**Problem**. Once the line with "Open the Tools menu" is found in the entries below, repeat it and each following line exactly, up to and including the line with "Task: Expand the". Add no other lines.

**Collected data**.
....................

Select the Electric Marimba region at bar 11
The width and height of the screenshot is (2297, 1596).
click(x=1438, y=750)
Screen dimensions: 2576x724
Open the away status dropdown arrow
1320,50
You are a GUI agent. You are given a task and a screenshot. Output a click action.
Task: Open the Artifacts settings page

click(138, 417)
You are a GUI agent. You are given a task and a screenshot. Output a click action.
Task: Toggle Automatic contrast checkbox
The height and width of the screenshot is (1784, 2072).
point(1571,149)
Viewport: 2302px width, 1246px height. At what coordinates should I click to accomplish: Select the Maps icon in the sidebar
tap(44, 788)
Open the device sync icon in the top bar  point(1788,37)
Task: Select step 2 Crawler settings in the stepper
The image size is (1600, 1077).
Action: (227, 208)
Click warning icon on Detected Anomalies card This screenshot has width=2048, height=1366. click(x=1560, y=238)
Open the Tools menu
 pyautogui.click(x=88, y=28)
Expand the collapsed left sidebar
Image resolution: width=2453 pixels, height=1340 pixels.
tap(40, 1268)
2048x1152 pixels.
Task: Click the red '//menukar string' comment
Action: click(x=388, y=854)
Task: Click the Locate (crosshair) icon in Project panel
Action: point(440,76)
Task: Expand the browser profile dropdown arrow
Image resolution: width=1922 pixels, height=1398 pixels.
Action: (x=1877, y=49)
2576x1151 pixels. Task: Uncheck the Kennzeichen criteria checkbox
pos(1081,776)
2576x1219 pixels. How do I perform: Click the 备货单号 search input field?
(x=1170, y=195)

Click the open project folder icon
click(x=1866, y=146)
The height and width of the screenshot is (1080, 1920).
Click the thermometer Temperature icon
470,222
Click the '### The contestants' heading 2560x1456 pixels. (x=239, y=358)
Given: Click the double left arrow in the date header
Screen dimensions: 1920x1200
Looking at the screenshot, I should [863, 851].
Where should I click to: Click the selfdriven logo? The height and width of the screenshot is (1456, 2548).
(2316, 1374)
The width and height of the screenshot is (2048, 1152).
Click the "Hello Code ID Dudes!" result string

....................

**Exercise answer**.
Open the Tools menu
 pyautogui.click(x=88, y=28)
Expand the collapsed left sidebar
Image resolution: width=2453 pixels, height=1340 pixels.
tap(40, 1268)
2048x1152 pixels.
Task: Click the red '//menukar string' comment
Action: click(x=388, y=854)
Task: Click the Locate (crosshair) icon in Project panel
Action: point(440,76)
Task: Expand the browser profile dropdown arrow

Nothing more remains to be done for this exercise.